• **Task data**:
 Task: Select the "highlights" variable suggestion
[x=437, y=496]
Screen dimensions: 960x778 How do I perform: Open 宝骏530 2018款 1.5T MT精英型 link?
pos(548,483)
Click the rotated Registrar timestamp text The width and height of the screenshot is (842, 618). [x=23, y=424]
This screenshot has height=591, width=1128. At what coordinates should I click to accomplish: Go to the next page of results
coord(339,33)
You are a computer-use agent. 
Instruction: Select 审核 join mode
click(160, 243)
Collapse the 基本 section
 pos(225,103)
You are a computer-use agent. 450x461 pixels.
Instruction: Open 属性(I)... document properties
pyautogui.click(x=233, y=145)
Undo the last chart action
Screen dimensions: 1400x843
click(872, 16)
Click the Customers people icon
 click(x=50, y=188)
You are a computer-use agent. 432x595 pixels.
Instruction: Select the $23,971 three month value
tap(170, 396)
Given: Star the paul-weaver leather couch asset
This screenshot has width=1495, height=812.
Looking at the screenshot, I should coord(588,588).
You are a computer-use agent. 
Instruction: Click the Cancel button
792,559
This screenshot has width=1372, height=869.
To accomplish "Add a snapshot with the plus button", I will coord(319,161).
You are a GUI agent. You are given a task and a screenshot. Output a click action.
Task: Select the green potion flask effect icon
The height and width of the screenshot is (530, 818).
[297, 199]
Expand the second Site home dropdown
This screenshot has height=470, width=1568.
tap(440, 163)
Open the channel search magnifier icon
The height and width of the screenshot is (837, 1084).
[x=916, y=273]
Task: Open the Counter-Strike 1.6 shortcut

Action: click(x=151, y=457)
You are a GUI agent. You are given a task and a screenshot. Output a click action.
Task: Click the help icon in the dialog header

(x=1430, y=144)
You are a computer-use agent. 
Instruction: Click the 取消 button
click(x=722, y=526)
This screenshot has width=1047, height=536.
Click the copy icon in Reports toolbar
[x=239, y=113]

• **Instruction**: Repeat all of the material above word for word, keeping every line in its original order.

• **Written response**:
 Task: Select the "highlights" variable suggestion
[x=437, y=496]
Screen dimensions: 960x778 How do I perform: Open 宝骏530 2018款 1.5T MT精英型 link?
pos(548,483)
Click the rotated Registrar timestamp text The width and height of the screenshot is (842, 618). [x=23, y=424]
This screenshot has height=591, width=1128. At what coordinates should I click to accomplish: Go to the next page of results
coord(339,33)
You are a computer-use agent. 
Instruction: Select 审核 join mode
click(160, 243)
Collapse the 基本 section
 pos(225,103)
You are a computer-use agent. 450x461 pixels.
Instruction: Open 属性(I)... document properties
pyautogui.click(x=233, y=145)
Undo the last chart action
Screen dimensions: 1400x843
click(872, 16)
Click the Customers people icon
 click(x=50, y=188)
You are a computer-use agent. 432x595 pixels.
Instruction: Select the $23,971 three month value
tap(170, 396)
Given: Star the paul-weaver leather couch asset
This screenshot has width=1495, height=812.
Looking at the screenshot, I should coord(588,588).
You are a computer-use agent. 
Instruction: Click the Cancel button
792,559
This screenshot has width=1372, height=869.
To accomplish "Add a snapshot with the plus button", I will coord(319,161).
You are a GUI agent. You are given a task and a screenshot. Output a click action.
Task: Select the green potion flask effect icon
The height and width of the screenshot is (530, 818).
[297, 199]
Expand the second Site home dropdown
This screenshot has height=470, width=1568.
tap(440, 163)
Open the channel search magnifier icon
The height and width of the screenshot is (837, 1084).
[x=916, y=273]
Task: Open the Counter-Strike 1.6 shortcut

Action: click(x=151, y=457)
You are a GUI agent. You are given a task and a screenshot. Output a click action.
Task: Click the help icon in the dialog header

(x=1430, y=144)
You are a computer-use agent. 
Instruction: Click the 取消 button
click(x=722, y=526)
This screenshot has width=1047, height=536.
Click the copy icon in Reports toolbar
[x=239, y=113]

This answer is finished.